When Bluesky CEO Jay Graber walked on stage at SXSW 2025 for her keynote discussion, she wore a large black T-shirt with her hair pulled back into a bun. At first glance, it might appear as though she’s following the same playbook that so many women in tech leadership have played before: downplaying her femininity to be taken seriously.

The truth is way more interesting than that. What might look like your average black T-shirt is a subtle, yet clear swipe at Mark Zuckerberg, a CEO who represents everything that Bluesky is trying to work against as an open source social network.

The Meta founder and CEO has directly compared himself to the Roman emperor Julius Caesar. His own shirt declared Aut Zuck aut nihil, which is a play on the Latin phrase aut Caesar aut nihil: “Either Caesar or nothing.”

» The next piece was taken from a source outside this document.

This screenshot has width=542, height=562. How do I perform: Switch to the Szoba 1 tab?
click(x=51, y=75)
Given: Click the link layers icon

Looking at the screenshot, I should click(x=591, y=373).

Graber’s shirt — which directly copies the style of a shirt that Zuckerberg wore onstage recently — says Mundus sine caesaribus. Or, “a world without Caesars.”

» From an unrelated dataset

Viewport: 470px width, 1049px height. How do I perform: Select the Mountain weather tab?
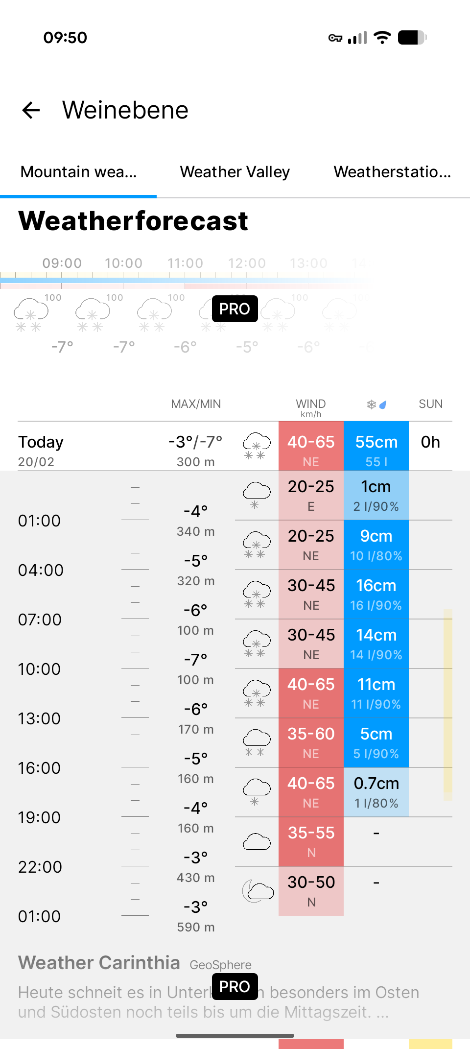point(78,172)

Mark Zuckerberg, seen during Meta Connect 2024
Image Credits:Meta

With the way Bluesky is designed, Graber is certainly putting her money where her mouth (or shirt) is. As a decentralized social network built upon an open source framework, Bluesky differs from legacy platforms like Facebook in that users have a direct, transparent window into how the platform is being built.

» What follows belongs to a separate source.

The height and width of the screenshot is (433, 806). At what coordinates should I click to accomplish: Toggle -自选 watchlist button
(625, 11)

“If a billionaire came in and bought Bluesky, or took it over, or if I decided tomorrow to change things in a way that people really didn’t like, then they could fork off and go on to another application,” Graber explained at SXSW. “There’s already applications in the network that give you another way to view the network, or you could build a new one as well. And so that openness guarantees that there’s always the ability to move to a new alternative.”

Meanwhile, Meta has alienated users by interfering in how people experience its platforms, and Bluesky has directly benefitted from that. After Meta pushed controversial updates like training its AI on public user posts, or culling its third-party fact-checking programs, Bluesky experienced bursts of user growth.

Still, Bluesky has a long way to go if it wants to topple the Roman Empire of Meta. While Graber’s platform is closing in on 33 million total users, Meta has 3.35 billion daily active users across all of its products: Instagram, WhatsApp, and Facebook. For Meta, that’s around 40% of the world’s population.

But for a fledgling social network, Bluesky has created enough of a cultural footprint that it’s bound to stick around. Rome was not built — nor was it toppled — in a day.